## Goal of the exercise
Exactly the lines from the one containing "You are a computer-use" to the last line of the records, inclusive, are to be transcribed; include no others.

Saved entries
□ □ □

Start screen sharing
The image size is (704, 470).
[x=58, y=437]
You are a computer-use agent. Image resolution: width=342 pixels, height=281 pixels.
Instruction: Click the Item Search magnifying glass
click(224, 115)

□ □ □

## Final answer
You are a computer-use agent. Image resolution: width=342 pixels, height=281 pixels.
Instruction: Click the Item Search magnifying glass
click(224, 115)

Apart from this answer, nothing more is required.